Task details:
Please rewrite the passage on the amyloid hypothesis, starting with "There is this" and going on through "field in balance.", with "Aβ" changed to "amyloid-beta".

Extracted text:
There is this argument that the presenilin mutation works via a loss of function and the amyloid hypothesis is wrong. I have yet to see an explanation for the fact that APP mutations that cause Alzheimer's disease are either within the Aβ peptide or just around the cleavage sites. APP is 700 amino acids long, and if the mutations that cause AD work through a loss-of-function, then you would expect that they would be all over the place. You should have nonsense mutations throughout, not just these very selective few mutations that all drive up Aβ or change its aggregation properties. I think before claiming that there's a sort of conspiracy of the establishment going on, one should look at the whole field in balance.

ARF: Your invoking the HIV debate strikes me as coincidental. We recently organized a Live Discussion around an article in the Journal of Medical Ethics by a South African ethicist. He asked whether scientists have a responsibility to resist taking their internal disagreements to the general public when there's a public health interest at stake. He quoted an example that has led to disastrous public health policy in South Africa. This is an extreme case, and drugs proved clearly who was right and who was wrong, but we wanted to invite the AD field to use it as an opportunity for some navel-gazing (see ARF Live Discussion).

MC: The major difference is that for HIV, it's clear who is wrong, whereas with amyloid there is no proof. My main concern is that if you think the amyloid hypothesis is wrong, then you should come up with an alternative, testable idea. Not something vague like Alzheimer's is a disease of aging, or you have too much or too little oxygen. It must be testable.

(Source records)
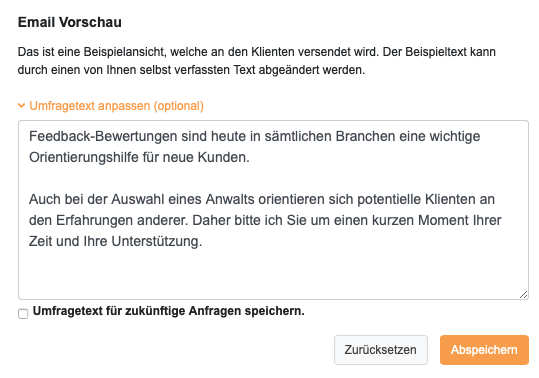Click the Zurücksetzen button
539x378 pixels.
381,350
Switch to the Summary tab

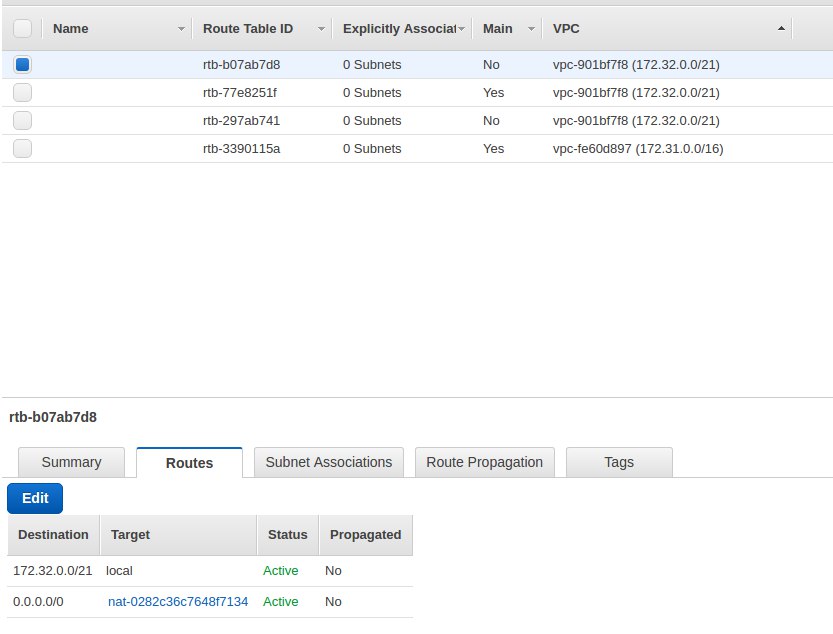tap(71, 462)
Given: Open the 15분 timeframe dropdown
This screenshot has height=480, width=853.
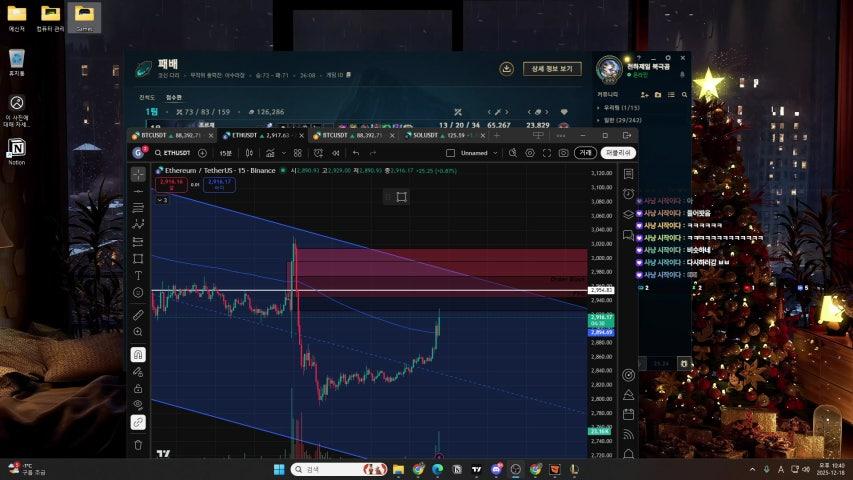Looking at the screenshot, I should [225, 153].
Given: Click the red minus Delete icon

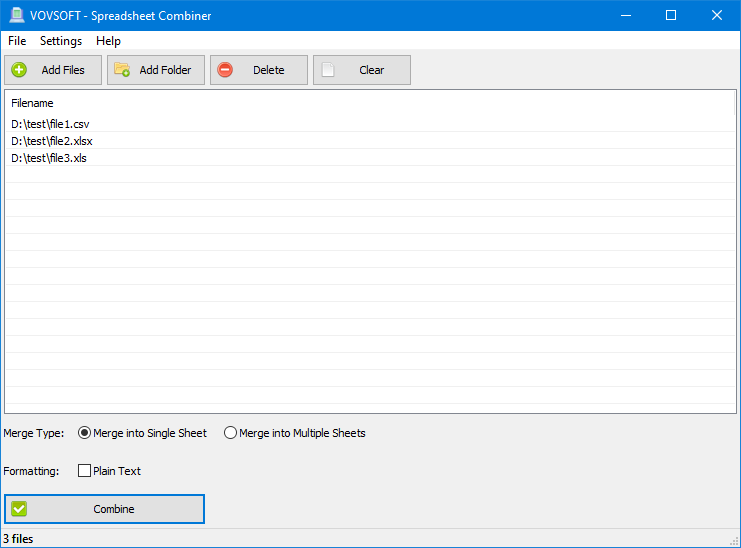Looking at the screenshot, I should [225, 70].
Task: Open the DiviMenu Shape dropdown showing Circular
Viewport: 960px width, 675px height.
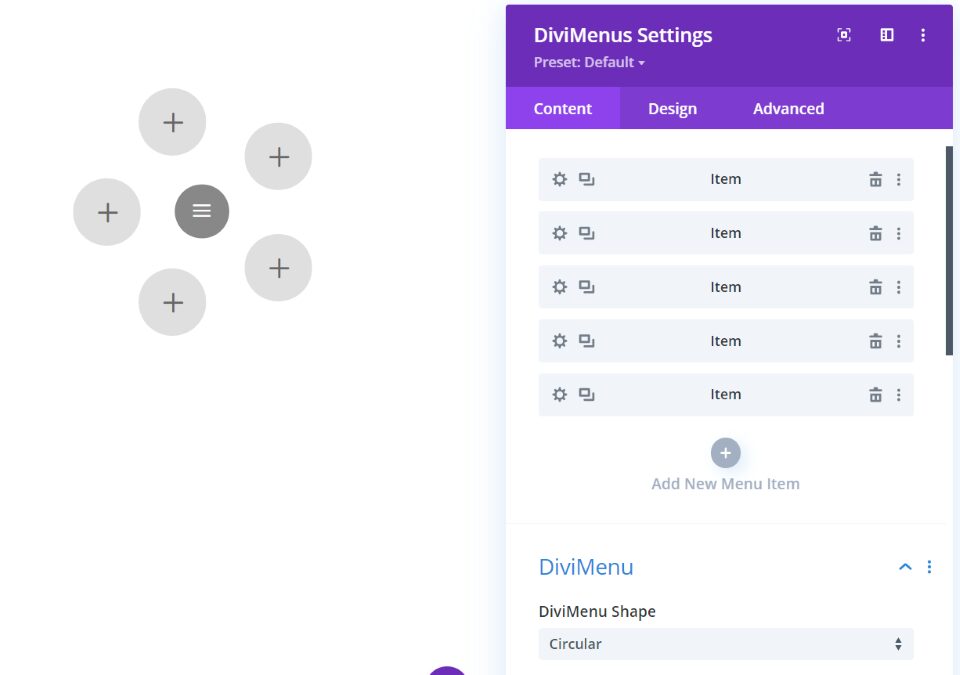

Exercise answer:
There is this argument that the presenilin mutation works via a loss of function and the amyloid hypothesis is wrong. I have yet to see an explanation for the fact that APP mutations that cause Alzheimer's disease are either within the amyloid-beta peptide or just around the cleavage sites. APP is 700 amino acids long, and if the mutations that cause AD work through a loss-of-function, then you would expect that they would be all over the place. You should have nonsense mutations throughout, not just these very selective few mutations that all drive up amyloid-beta or change its aggregation properties. I think before claiming that there's a sort of conspiracy of the establishment going on, one should look at the whole field in balance.